The OP has a point and so do you. However, what I took offence to was the line where Gryphos says the classics suck and they came to that conclusion by applying the standards of another genre in another language. I find this an unfair judgement.


----------



## FifthView (May 24, 2017)

I wonder if it's not fair to judge media by the standards of another medium.

Medea was meant to be performed with a set, short time length, so working in all that backstory would be difficult without an info dump. We see info dumps in modern movies also, establishing scenes that let viewers know where the characters will be starting and the context of what will follow. Jackson's LOTR did this. The scrolling text of the original Star Wars films did this. Heck, episodes of many television shows do this with, "Previously on...."  Euripides didn't have the benefit of film and CGI and a huge budget.

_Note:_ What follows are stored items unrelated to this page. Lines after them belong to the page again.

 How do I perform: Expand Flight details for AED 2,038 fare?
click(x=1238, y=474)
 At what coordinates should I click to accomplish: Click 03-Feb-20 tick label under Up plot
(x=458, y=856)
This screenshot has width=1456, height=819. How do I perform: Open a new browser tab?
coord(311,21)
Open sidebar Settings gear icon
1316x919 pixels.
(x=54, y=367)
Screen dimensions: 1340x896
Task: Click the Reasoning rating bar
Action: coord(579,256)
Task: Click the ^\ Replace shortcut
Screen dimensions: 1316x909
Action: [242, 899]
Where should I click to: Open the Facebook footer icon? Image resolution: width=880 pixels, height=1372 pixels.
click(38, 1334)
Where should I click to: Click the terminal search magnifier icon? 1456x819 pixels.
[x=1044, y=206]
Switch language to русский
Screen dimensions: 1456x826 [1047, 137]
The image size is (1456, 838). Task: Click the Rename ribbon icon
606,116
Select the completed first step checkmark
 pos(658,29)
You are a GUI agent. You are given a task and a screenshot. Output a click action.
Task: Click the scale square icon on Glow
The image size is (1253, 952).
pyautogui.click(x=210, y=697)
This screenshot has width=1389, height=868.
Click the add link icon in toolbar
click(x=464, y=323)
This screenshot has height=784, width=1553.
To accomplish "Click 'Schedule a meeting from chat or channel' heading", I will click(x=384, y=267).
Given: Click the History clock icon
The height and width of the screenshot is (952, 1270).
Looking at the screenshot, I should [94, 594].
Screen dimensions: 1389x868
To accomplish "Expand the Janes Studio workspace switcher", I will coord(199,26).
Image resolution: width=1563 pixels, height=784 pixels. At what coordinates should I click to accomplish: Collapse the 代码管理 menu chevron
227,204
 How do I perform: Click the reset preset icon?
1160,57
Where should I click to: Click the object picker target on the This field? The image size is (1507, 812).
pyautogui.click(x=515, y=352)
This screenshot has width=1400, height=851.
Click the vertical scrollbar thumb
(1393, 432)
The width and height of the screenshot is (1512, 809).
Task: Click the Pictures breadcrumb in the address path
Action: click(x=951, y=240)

I do think that classics are often given a handicap merely because they came first. Hah, well, two types of handicap. I meant that they are often judged to be better than they are simply because they came first. They get a +1. But the writers also worked under the handicap of being first and/or not having as many examples, so often they were inventing an approach or had less to draw on.

But I also think that readers' and viewers' tastes have changed, as others have mentioned. 

In the last few months, I've become more consciously aware of a change in myself, an impatience I didn't have when I was younger. If our internet, fast-paced world is like a virus, I've been infected it seems.


----------